** Problem statement **
Please copy exactly the lines from the one containing "The width and" to the end of the entries, both included, and nothing else. Omit every picture.

Segment Open

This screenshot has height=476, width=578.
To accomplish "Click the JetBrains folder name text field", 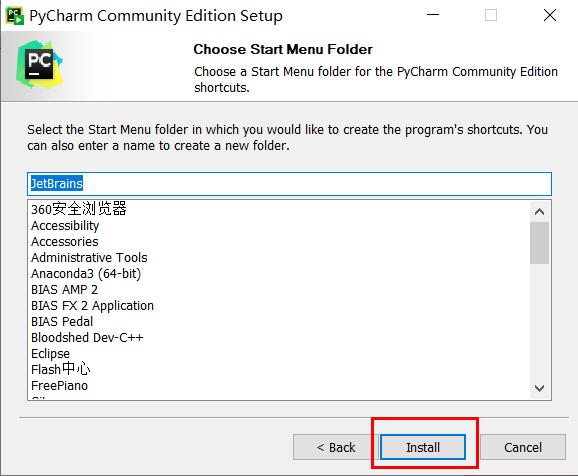I will [x=289, y=184].
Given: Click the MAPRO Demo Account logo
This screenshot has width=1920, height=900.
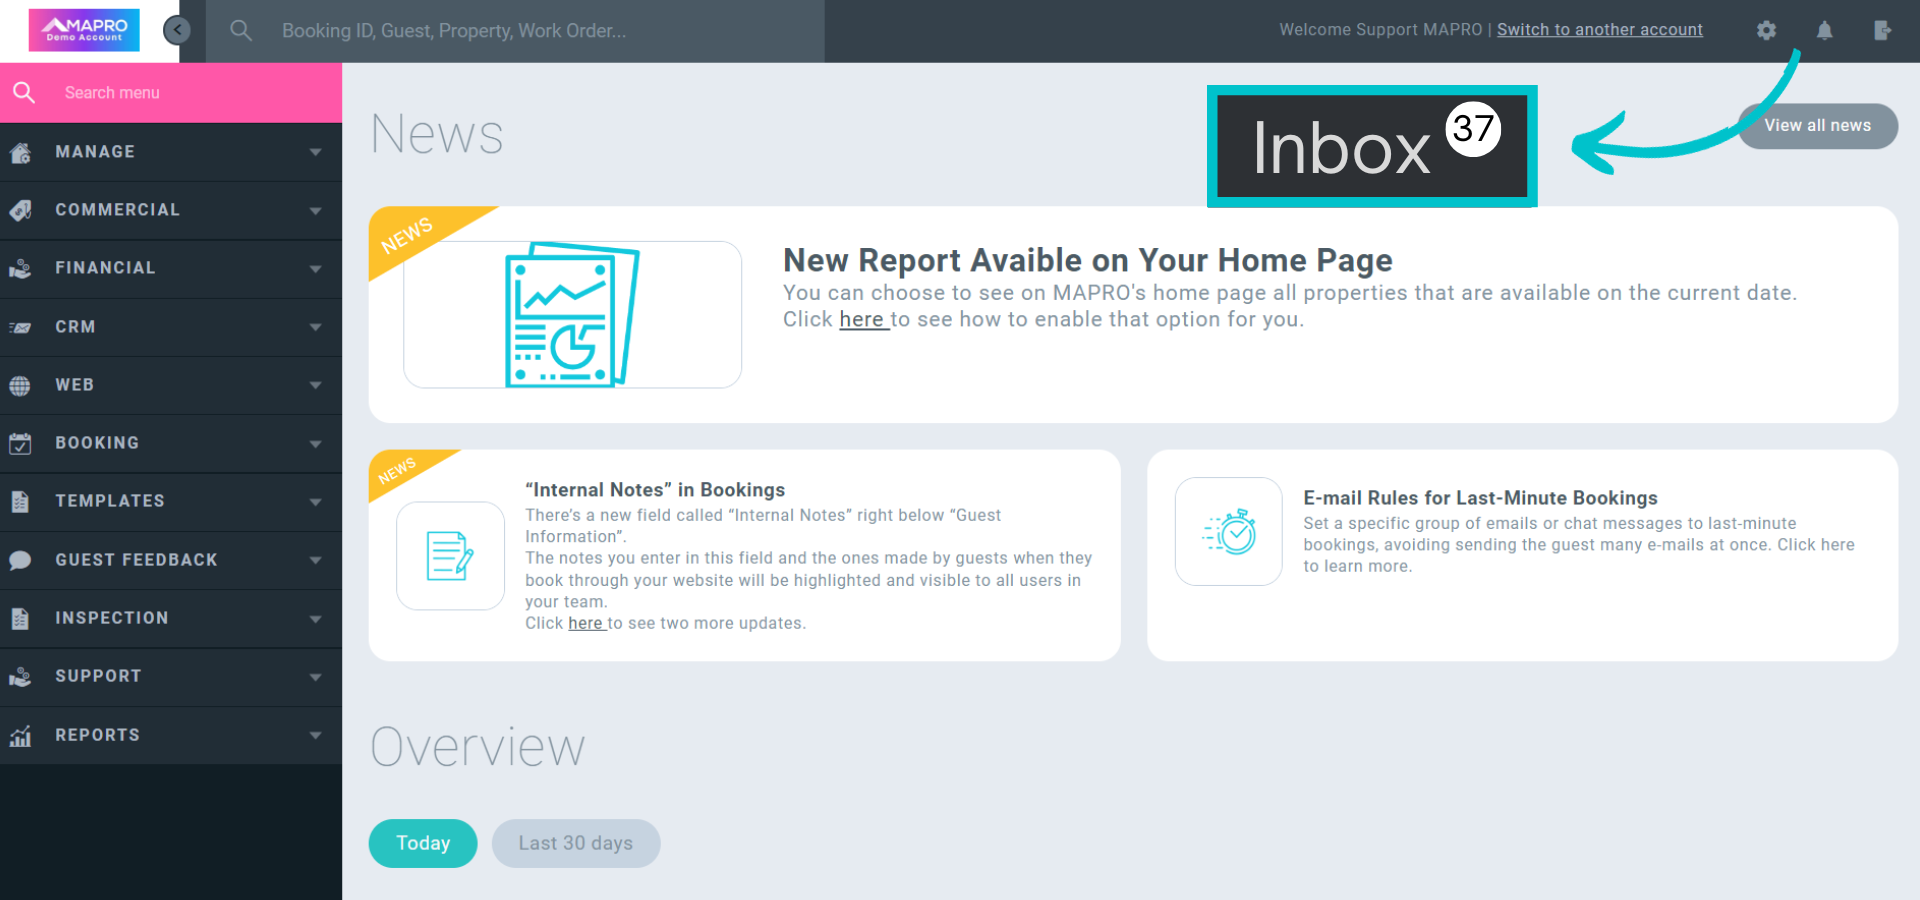Looking at the screenshot, I should tap(85, 30).
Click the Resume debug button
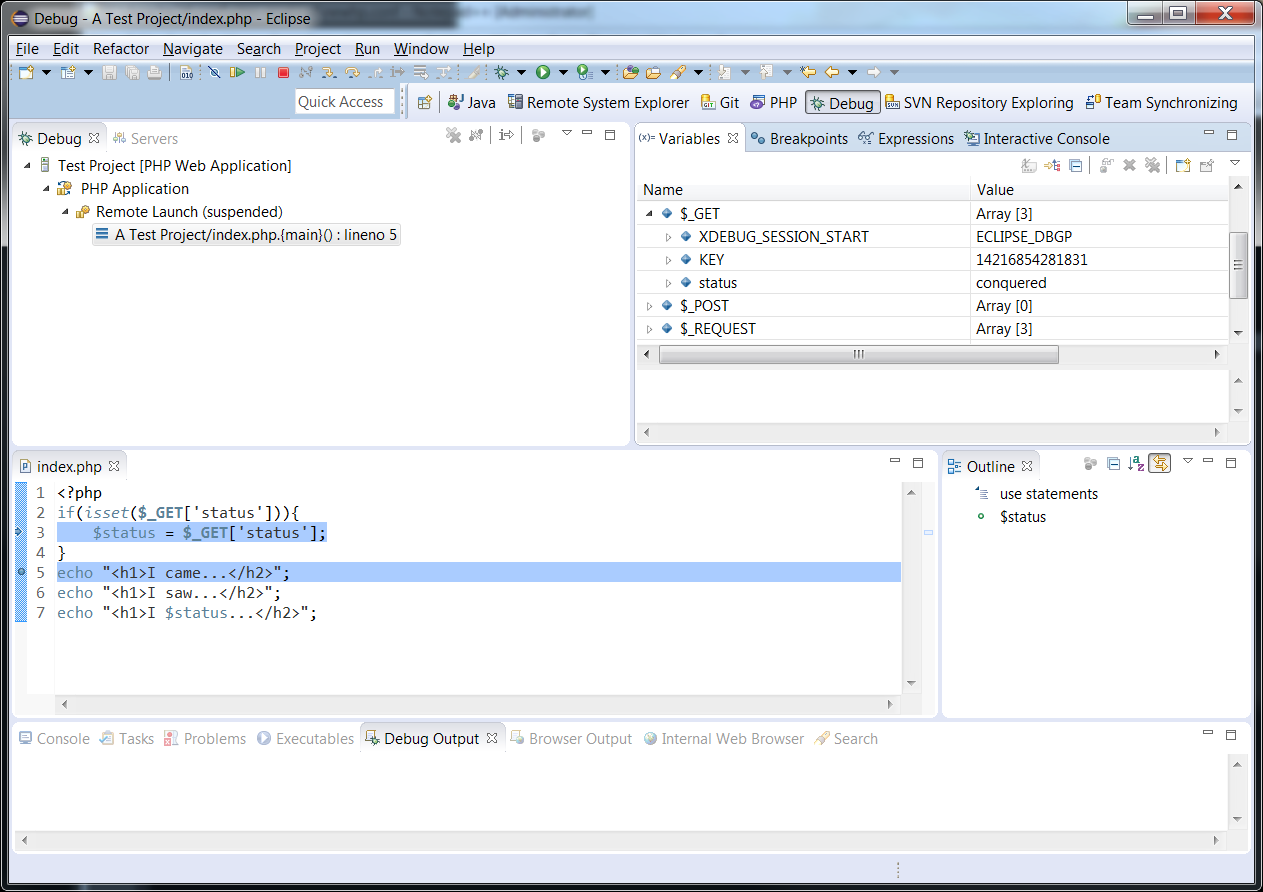The height and width of the screenshot is (892, 1263). click(237, 72)
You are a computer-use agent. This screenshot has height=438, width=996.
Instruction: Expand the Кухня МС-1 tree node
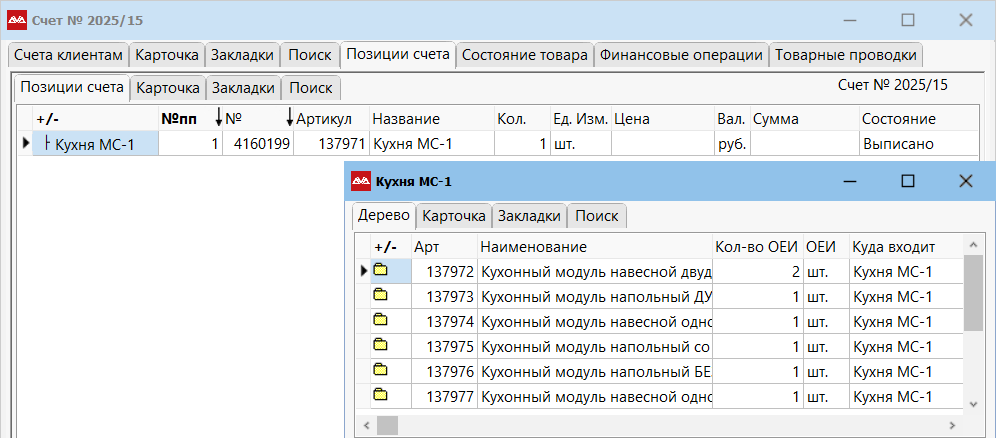[48, 144]
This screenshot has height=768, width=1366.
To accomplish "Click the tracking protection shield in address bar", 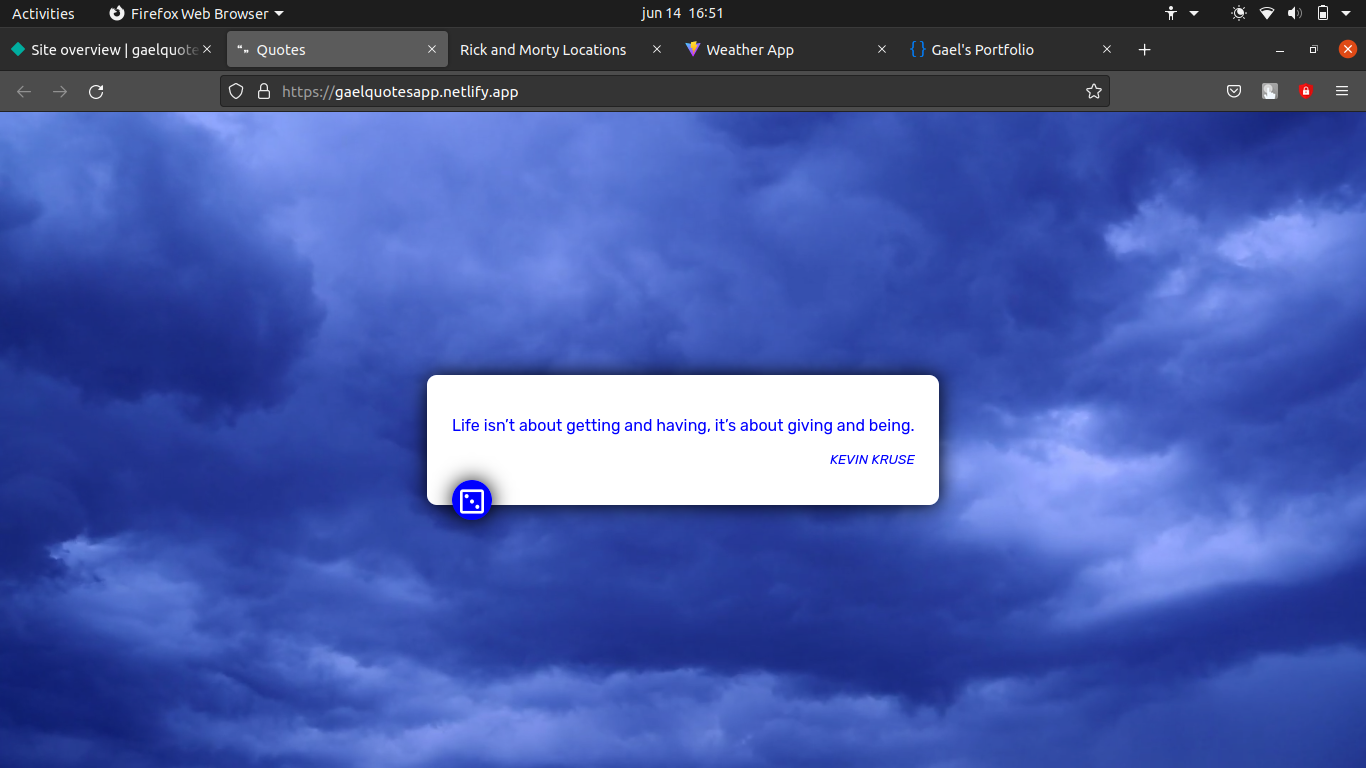I will (236, 92).
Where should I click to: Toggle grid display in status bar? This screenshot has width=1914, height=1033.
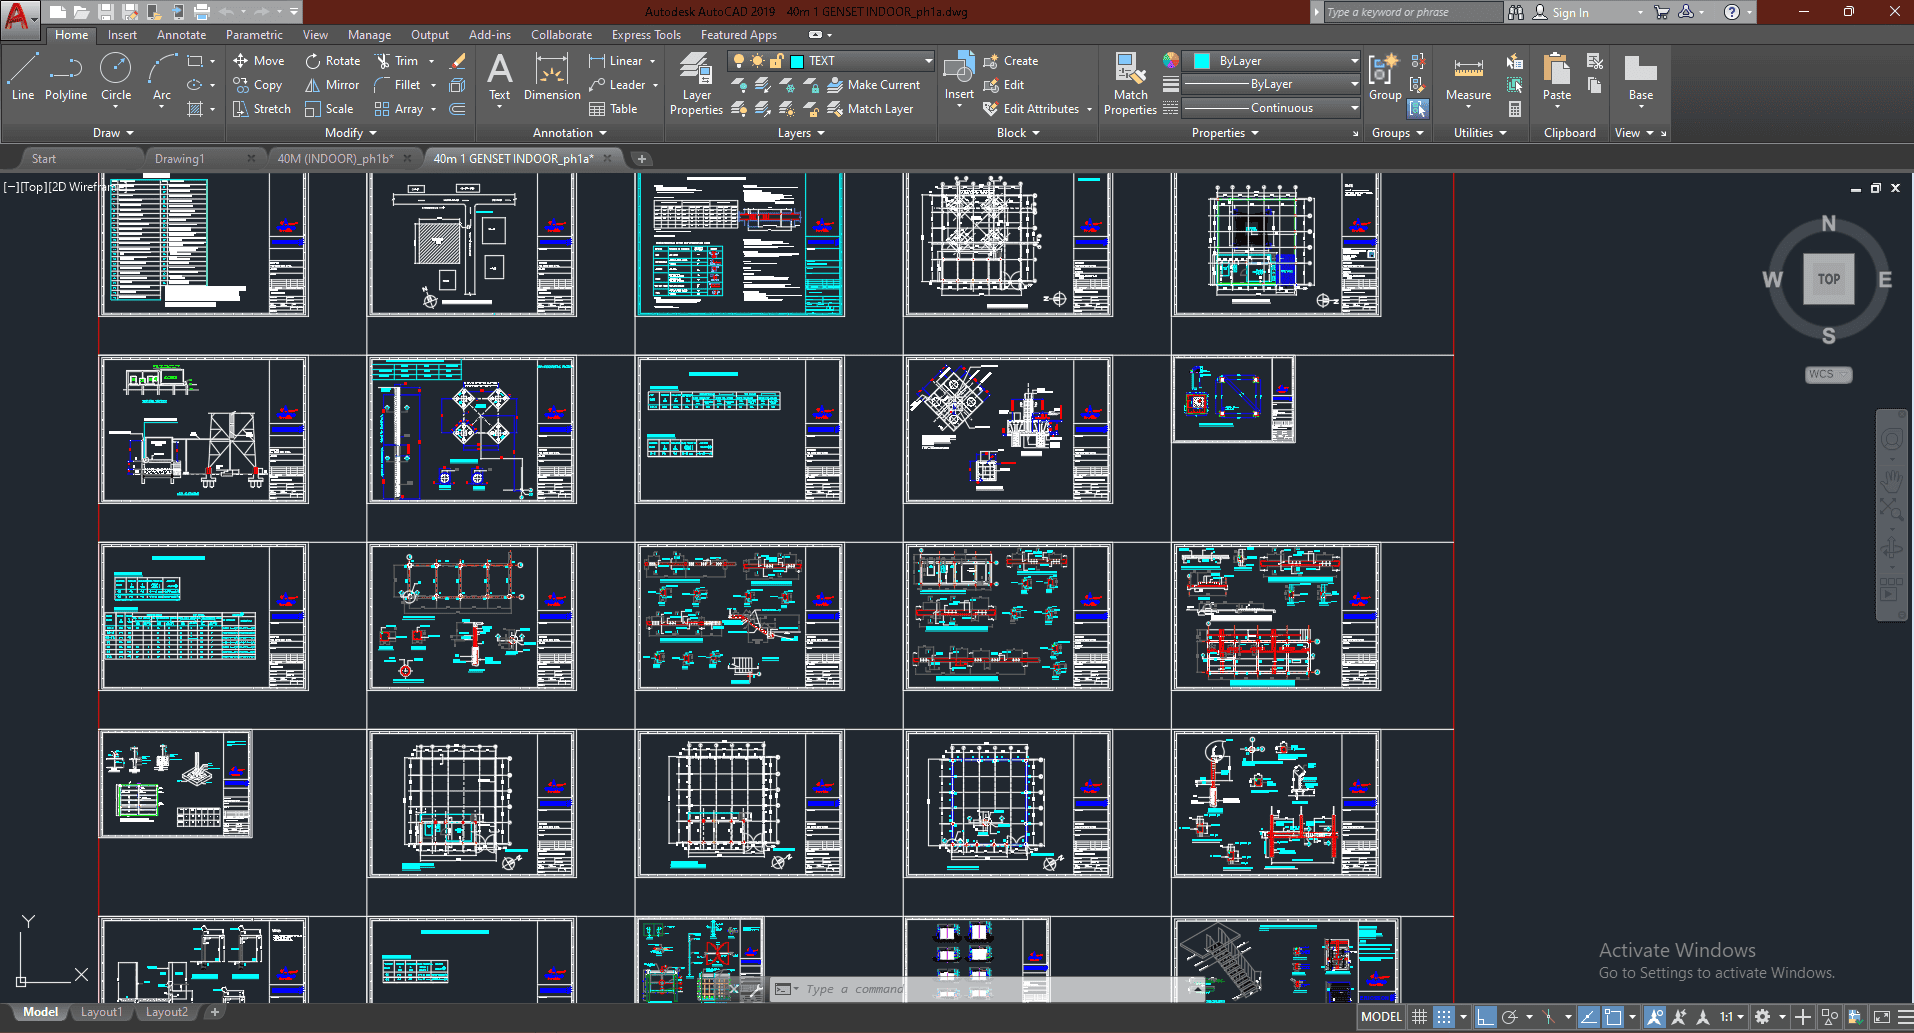tap(1419, 1017)
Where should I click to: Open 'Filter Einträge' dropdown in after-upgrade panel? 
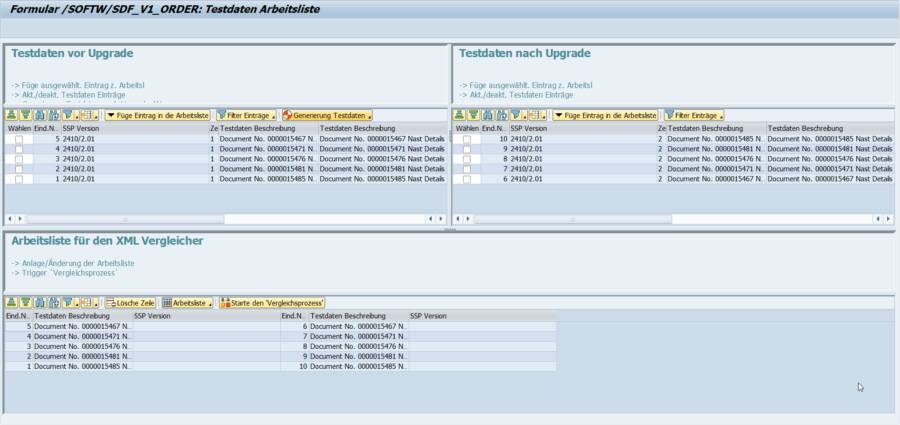[693, 116]
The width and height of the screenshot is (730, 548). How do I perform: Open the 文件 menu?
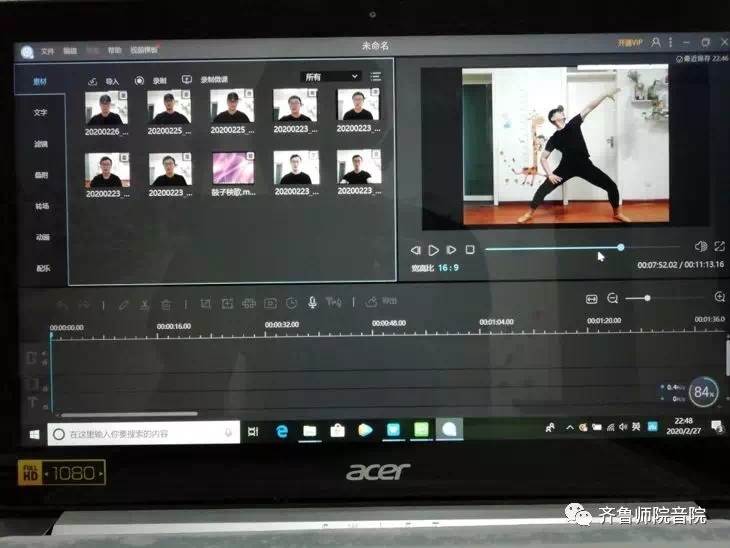point(47,50)
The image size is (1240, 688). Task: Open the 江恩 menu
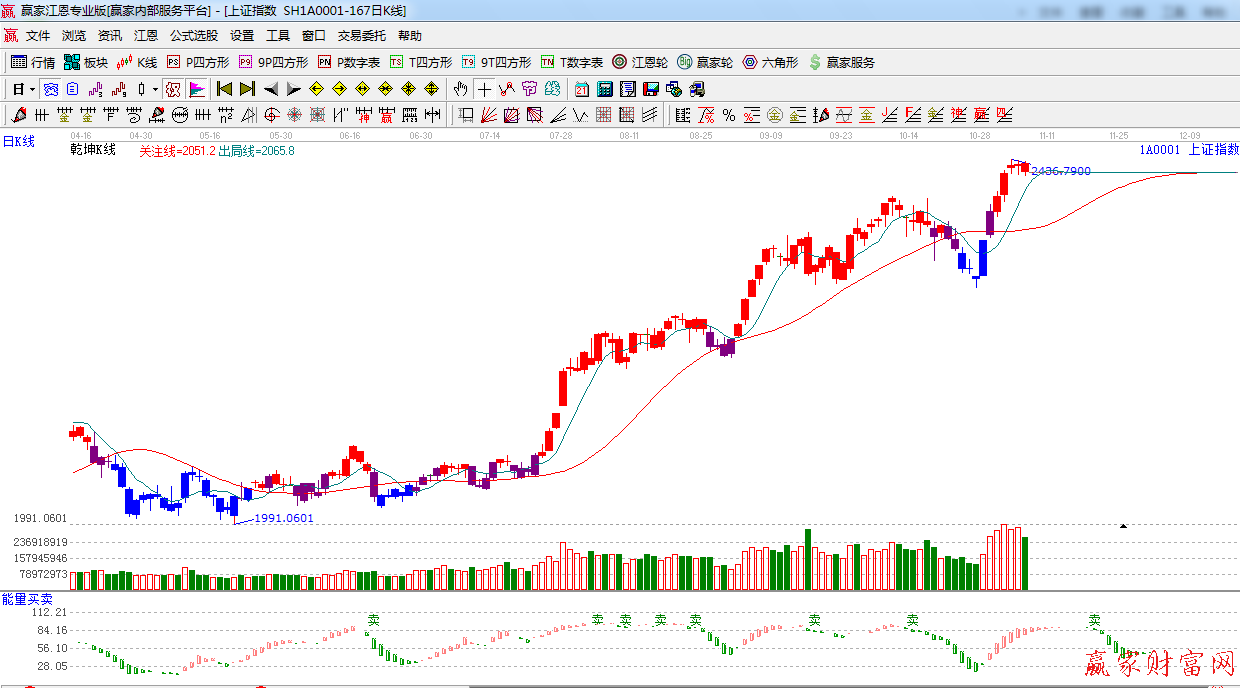[x=146, y=36]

Segment Closed

** Solution **
The width and height of the screenshot is (730, 548). How do I perform: Open the 文件 menu?
point(47,50)
The image size is (1240, 688). Task: Open the 江恩 menu
[x=146, y=36]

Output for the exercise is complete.